- PROBLEM: Show each line of the data below in which "green" occurs.

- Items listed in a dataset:

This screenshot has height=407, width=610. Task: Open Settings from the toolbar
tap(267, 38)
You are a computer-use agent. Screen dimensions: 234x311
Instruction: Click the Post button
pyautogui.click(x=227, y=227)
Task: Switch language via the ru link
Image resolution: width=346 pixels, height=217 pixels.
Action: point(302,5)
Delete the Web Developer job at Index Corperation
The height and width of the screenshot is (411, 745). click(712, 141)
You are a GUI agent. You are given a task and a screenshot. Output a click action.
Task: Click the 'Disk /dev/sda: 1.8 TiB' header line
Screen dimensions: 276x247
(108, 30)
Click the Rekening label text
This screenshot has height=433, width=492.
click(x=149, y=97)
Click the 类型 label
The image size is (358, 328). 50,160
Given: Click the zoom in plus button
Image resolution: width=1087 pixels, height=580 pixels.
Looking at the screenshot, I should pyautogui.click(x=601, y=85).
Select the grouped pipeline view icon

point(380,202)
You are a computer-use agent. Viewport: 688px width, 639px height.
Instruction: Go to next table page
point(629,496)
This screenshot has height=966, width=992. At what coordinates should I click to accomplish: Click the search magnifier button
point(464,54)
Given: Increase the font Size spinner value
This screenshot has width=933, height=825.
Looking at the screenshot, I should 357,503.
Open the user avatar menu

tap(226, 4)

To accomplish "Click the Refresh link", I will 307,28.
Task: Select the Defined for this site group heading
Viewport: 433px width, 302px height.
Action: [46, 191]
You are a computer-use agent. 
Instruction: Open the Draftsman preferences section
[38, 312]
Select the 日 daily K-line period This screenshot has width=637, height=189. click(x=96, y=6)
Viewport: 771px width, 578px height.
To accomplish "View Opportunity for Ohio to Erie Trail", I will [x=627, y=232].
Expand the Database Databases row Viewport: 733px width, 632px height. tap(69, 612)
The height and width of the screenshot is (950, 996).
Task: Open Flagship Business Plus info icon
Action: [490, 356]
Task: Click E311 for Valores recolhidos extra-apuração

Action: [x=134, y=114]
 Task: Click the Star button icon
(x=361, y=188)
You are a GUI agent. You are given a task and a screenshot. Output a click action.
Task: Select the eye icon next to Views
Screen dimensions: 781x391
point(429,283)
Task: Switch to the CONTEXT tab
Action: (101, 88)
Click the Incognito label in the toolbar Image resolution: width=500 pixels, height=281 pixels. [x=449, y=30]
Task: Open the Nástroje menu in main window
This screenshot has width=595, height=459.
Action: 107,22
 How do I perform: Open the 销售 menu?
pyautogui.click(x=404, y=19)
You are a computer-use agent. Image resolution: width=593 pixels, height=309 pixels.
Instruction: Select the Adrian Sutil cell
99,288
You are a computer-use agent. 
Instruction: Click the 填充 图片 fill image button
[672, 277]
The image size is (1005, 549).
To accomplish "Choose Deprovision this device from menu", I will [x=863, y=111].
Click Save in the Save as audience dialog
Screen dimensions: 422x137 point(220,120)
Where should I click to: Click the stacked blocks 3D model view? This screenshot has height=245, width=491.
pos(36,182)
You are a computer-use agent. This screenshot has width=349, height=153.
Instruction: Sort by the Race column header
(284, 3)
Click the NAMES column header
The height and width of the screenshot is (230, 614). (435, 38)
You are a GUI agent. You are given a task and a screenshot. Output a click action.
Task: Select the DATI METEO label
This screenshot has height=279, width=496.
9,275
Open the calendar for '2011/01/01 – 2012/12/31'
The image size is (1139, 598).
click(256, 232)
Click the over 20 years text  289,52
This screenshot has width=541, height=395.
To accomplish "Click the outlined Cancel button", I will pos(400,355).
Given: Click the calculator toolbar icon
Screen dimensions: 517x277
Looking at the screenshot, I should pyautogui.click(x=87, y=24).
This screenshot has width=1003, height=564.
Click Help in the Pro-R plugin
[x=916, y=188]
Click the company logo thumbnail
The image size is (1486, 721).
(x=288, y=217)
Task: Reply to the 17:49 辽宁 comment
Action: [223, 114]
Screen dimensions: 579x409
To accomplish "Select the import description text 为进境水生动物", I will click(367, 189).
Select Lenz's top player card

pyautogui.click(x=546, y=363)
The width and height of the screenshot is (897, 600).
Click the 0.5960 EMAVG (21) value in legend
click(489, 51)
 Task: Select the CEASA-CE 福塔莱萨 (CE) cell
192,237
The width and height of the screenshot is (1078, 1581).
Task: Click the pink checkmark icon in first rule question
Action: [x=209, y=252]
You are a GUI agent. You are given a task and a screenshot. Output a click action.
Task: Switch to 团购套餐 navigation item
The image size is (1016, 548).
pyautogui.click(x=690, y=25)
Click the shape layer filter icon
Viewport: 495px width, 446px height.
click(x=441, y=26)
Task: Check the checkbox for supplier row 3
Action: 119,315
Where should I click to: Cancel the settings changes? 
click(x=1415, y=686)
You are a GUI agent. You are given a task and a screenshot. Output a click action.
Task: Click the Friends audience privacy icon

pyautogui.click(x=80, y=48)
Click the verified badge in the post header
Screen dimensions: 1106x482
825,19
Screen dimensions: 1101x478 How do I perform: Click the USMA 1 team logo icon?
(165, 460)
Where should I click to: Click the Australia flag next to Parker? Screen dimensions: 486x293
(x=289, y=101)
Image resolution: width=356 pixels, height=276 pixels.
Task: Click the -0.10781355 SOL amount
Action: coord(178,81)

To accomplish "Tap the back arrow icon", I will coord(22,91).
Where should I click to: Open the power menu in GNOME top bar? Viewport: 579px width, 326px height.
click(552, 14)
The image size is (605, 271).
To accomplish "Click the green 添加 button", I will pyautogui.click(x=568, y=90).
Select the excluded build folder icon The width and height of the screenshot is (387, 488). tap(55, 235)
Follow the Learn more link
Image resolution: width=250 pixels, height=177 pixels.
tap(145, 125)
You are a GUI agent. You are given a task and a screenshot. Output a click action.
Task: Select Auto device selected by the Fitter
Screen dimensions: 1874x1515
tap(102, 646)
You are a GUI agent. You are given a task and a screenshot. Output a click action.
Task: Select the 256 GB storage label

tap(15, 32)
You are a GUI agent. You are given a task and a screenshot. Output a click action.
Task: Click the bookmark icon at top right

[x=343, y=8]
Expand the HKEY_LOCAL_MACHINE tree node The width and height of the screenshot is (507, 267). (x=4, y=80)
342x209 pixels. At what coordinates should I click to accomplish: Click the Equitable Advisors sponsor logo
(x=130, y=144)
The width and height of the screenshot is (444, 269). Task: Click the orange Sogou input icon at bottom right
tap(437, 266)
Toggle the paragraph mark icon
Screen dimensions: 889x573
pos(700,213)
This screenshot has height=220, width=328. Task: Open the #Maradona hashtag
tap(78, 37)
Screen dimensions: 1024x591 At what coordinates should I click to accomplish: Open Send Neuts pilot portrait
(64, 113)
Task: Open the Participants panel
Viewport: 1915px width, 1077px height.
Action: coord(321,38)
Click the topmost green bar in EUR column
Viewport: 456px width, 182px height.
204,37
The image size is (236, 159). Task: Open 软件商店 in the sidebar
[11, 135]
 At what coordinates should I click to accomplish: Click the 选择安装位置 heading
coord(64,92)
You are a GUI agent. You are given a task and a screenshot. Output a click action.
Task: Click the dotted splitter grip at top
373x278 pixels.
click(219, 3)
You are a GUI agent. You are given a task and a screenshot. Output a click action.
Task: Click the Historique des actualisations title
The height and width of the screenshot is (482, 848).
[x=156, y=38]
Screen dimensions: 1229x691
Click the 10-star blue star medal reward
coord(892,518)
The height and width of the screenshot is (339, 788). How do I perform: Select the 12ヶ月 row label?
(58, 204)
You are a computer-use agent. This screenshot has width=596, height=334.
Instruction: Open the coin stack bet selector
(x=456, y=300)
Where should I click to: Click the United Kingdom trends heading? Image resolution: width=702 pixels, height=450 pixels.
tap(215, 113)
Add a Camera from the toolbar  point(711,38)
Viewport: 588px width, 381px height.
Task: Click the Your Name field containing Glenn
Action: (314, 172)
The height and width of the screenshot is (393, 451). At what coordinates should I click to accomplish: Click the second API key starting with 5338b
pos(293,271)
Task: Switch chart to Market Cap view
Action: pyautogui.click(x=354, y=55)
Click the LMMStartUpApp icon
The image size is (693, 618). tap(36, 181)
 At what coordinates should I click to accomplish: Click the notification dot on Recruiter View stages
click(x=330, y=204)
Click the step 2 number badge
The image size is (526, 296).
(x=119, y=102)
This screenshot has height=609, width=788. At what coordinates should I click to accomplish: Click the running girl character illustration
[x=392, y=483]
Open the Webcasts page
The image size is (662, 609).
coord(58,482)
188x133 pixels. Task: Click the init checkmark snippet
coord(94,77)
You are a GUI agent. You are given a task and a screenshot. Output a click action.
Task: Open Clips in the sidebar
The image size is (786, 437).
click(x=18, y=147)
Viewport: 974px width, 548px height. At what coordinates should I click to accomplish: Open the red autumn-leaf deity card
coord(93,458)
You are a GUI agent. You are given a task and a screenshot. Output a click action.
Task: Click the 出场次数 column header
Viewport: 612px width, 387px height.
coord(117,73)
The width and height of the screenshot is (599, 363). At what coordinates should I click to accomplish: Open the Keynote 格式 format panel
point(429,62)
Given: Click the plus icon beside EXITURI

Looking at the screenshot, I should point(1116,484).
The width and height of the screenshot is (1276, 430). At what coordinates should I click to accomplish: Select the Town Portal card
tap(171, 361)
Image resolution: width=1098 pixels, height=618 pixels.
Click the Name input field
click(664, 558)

- YOUR SOLUTION:
To accomplish "Click the green 添加 button", I will pyautogui.click(x=568, y=90).
Click the topmost green bar in EUR column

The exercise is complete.